• [TASK BRIEF]:
Return every line of the records that contains the string "Viewport", matching case exactly.

• [DATA FOR THE TASK]:
>> begin

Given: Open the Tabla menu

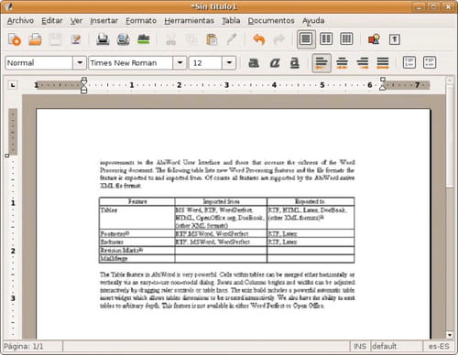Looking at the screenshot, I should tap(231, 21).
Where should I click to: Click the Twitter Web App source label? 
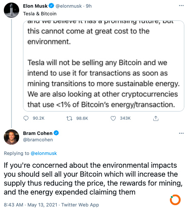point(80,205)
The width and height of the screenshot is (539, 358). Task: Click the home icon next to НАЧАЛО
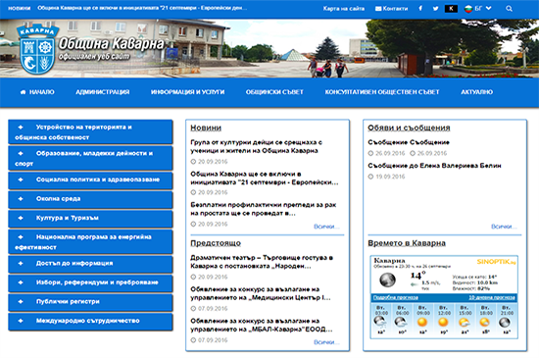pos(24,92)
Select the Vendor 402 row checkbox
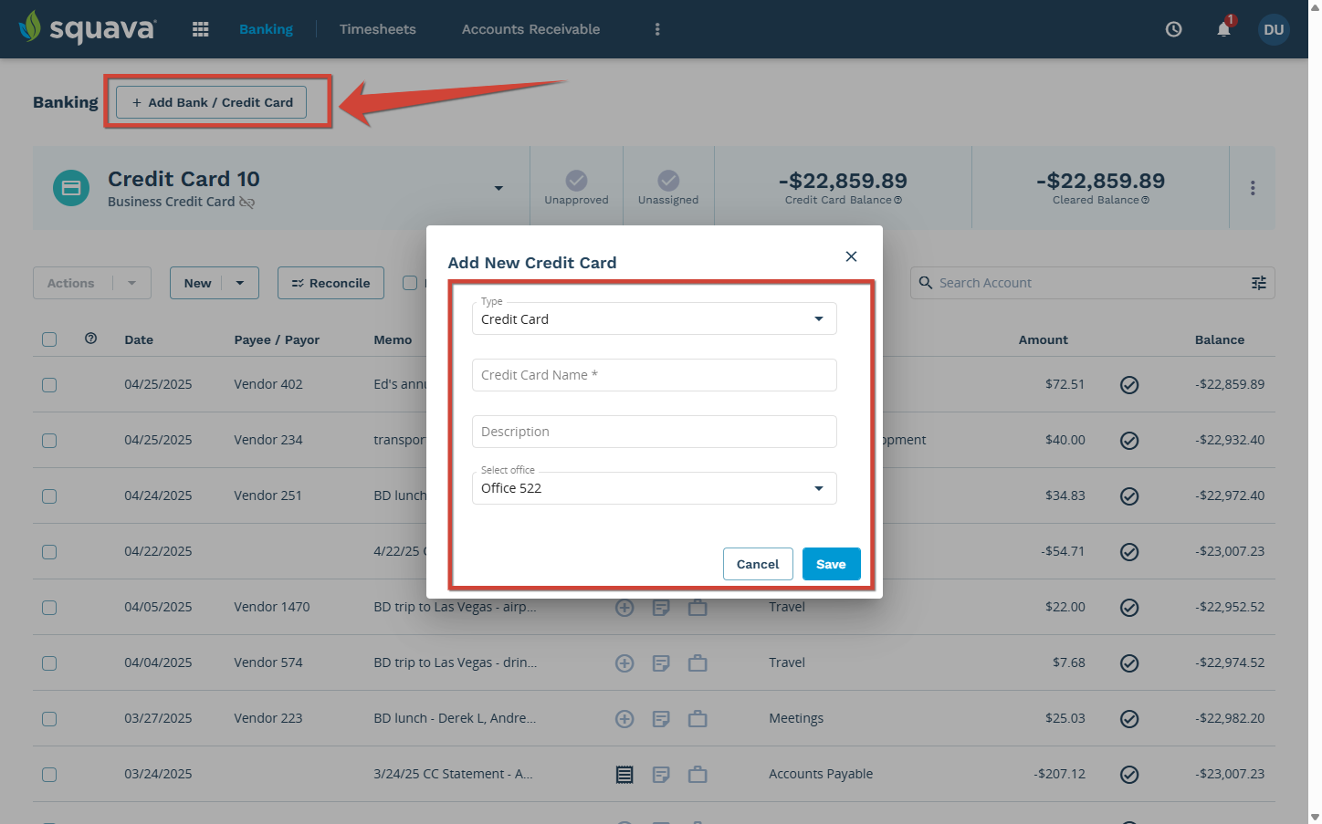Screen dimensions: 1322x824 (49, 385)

>> end
>> begin

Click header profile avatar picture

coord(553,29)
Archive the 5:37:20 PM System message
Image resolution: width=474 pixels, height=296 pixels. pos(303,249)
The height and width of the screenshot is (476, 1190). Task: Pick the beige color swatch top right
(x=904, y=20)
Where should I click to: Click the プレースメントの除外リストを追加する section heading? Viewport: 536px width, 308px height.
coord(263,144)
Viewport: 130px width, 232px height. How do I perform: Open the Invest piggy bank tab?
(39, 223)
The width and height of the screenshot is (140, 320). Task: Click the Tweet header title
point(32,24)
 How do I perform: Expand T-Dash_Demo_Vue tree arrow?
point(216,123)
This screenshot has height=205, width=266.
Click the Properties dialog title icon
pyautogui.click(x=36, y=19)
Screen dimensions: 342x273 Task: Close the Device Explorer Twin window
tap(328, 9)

>> end
>> begin

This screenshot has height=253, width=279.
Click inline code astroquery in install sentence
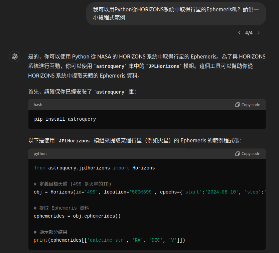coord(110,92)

>> end

• [OUTPUT FOR THIS EXERCISE]:
Where should I click to: Click the プレースメントの除外リストを追加する section heading? Viewport: 536px width, 308px height.
Viewport: 130px width, 232px height. How do I perform: Open the Invest piggy bank tab?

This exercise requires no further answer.